Victoria expert on how microfinance can boost profits and crack poverty

Microfinance, a form of lending to low-income individuals who tend to be overlooked by mainstream banks, is viewed as an emerging investment trend that can help to pull people out of poverty.

But as Josh Ault of the University of Victoria’s Peter B. Gustavson School of Business has discovered, microfinance is no “silver bullet.”

Microfinancing was developed in the 1970s by Muhammad Yunus, a Bangladeshi banker who won a Nobel Peace Prize in 2006 for his work.

“There are really two models of microfinance: non-profit and for-profit. I look at whether businesses, if you’re doing this for profit, are you achieving both of your goals – are you making a profit and at same time helping poor people,” Dr. Ault explains. “Organizations can kind of get off-track on either one of those sides of the coin.”

Dr. Ault’s paper on microfinance, the subject of his dissertation, is co-authored with a U.S. colleague and is expected to be published in a major peer-reviewed business journal in the coming months.

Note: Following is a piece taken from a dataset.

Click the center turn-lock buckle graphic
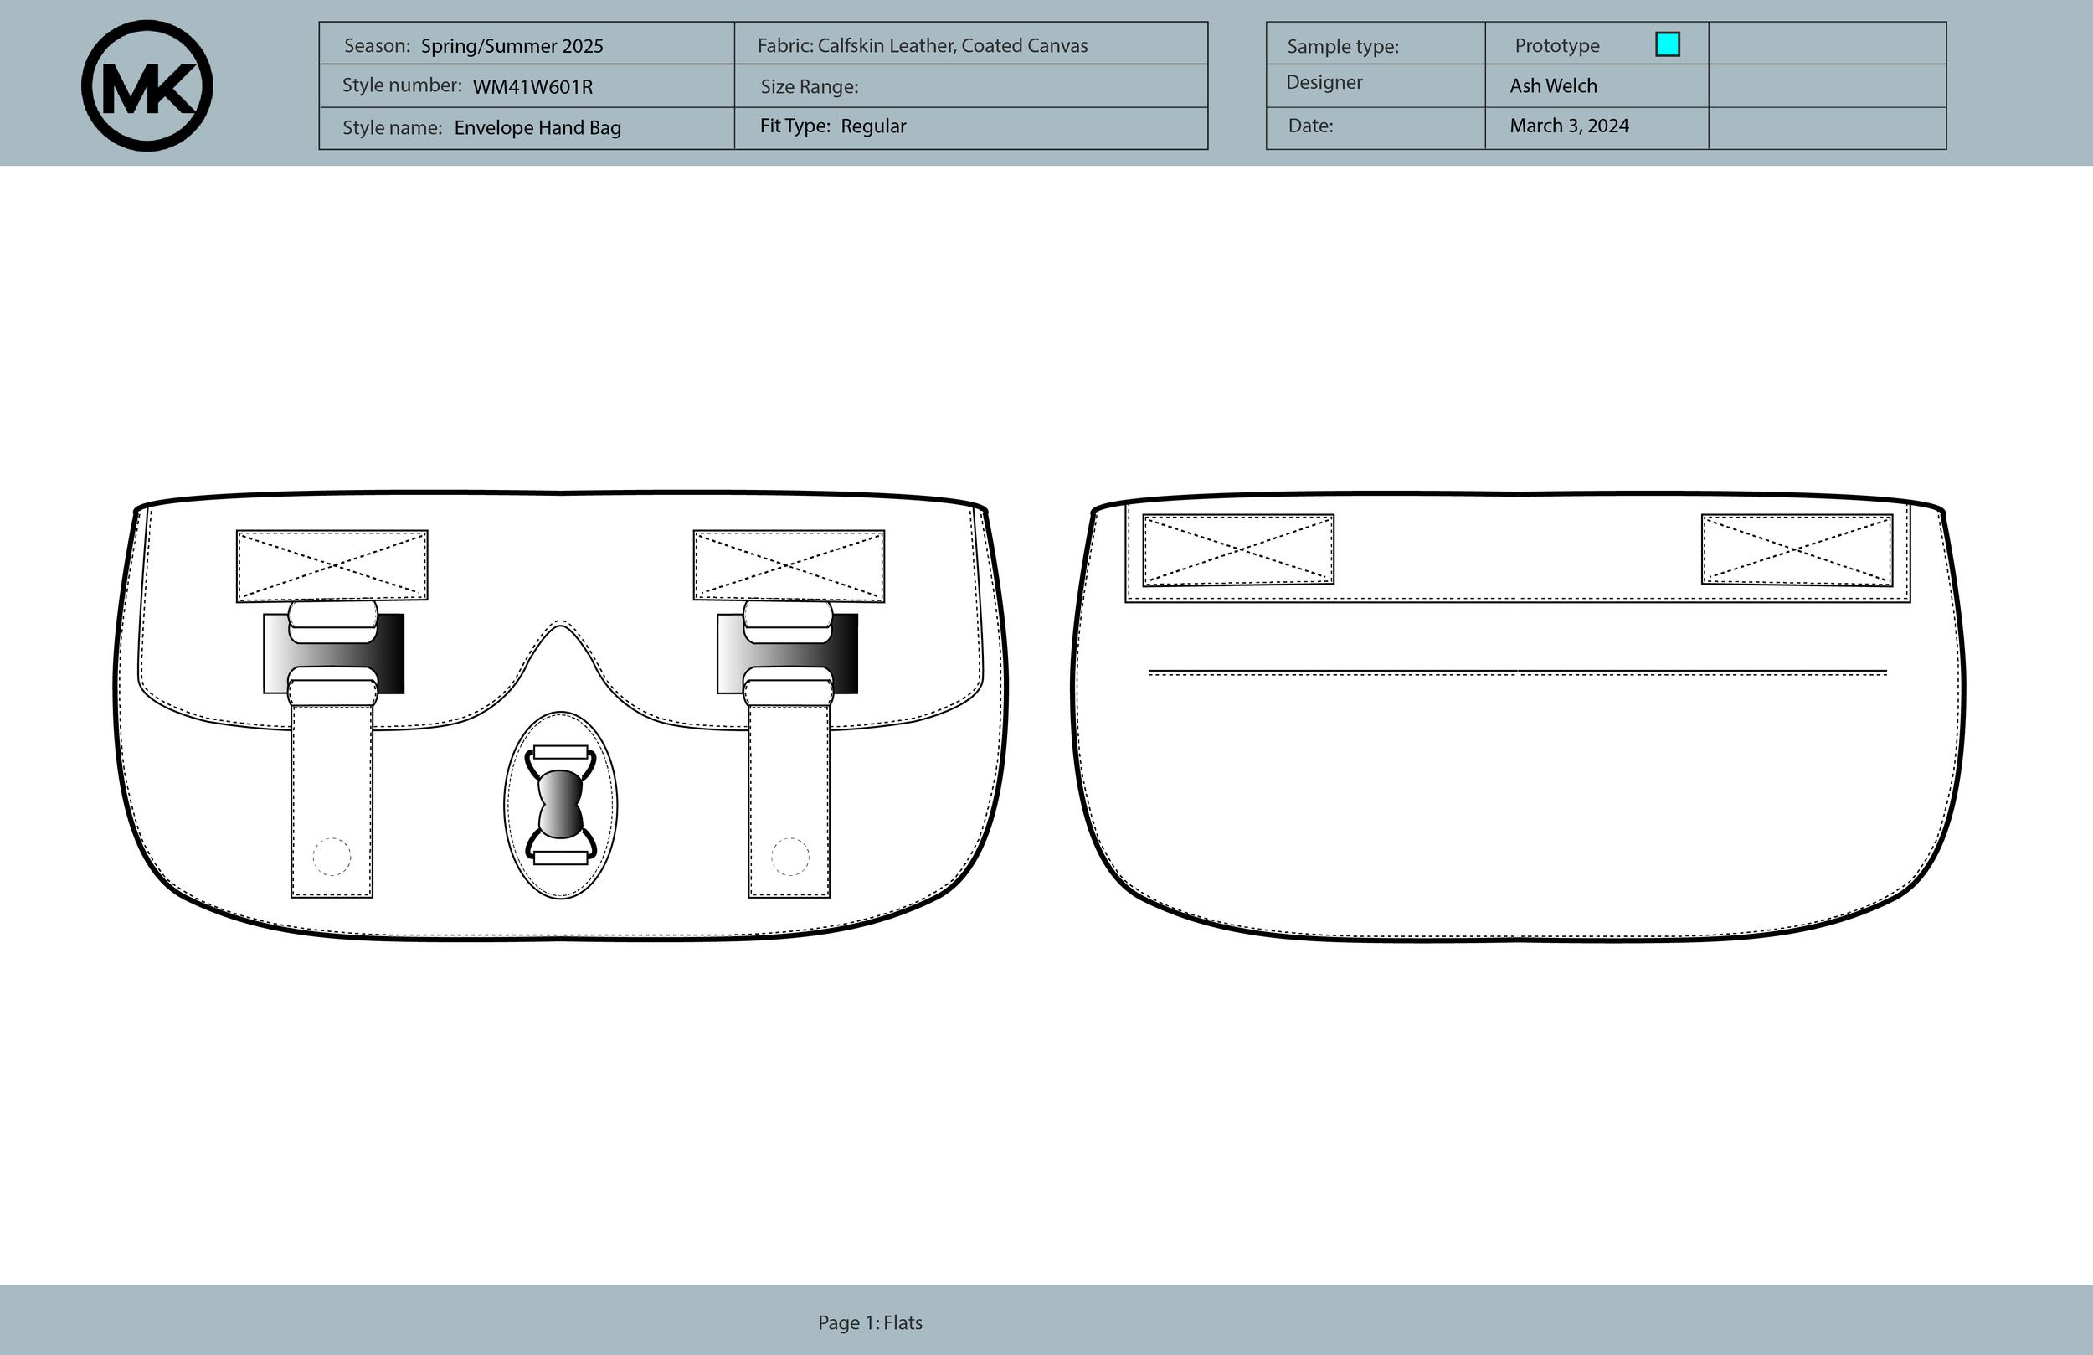[x=560, y=805]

The research focuses on the effectiveness of microfinance, specifically, in what circumstances will it work to foster business while alleviating poverty, including helping people who otherwise wouldn’t get credit to develop their businesses.

“There is a tendency with big global problems like poverty, once someone has found a solution, a lot of people start looking at it as the solution,” Dr. Ault says. “But more recently, there have been problems with microfinance – India went through a crisis in 2010 similar to the mortgage crisis in the United States, and some people have come out and said microfinance is actually hurting the poor rather than helping them.

“As an academic, I’m saying, maybe look at the middle of these two arguments: Rather than saying is it good or bad, ask, ‘When will it work? When won’t it work?’ and target strategies to those situations.”

Dr. Ault says many supporters of microfinance feel it can be presented as a solution for troubled governments in countries such as Haiti, Ethiopia and Kenya. However, his research finds the opposite – “that commercial microfinance is working best in developing countries with governments that are pretty good, such as Mongolia and Latin America, because they have “market-supporting institutions” such as reputable police forces, court systems, property rights protection and other elements that make it easier for businesses to function.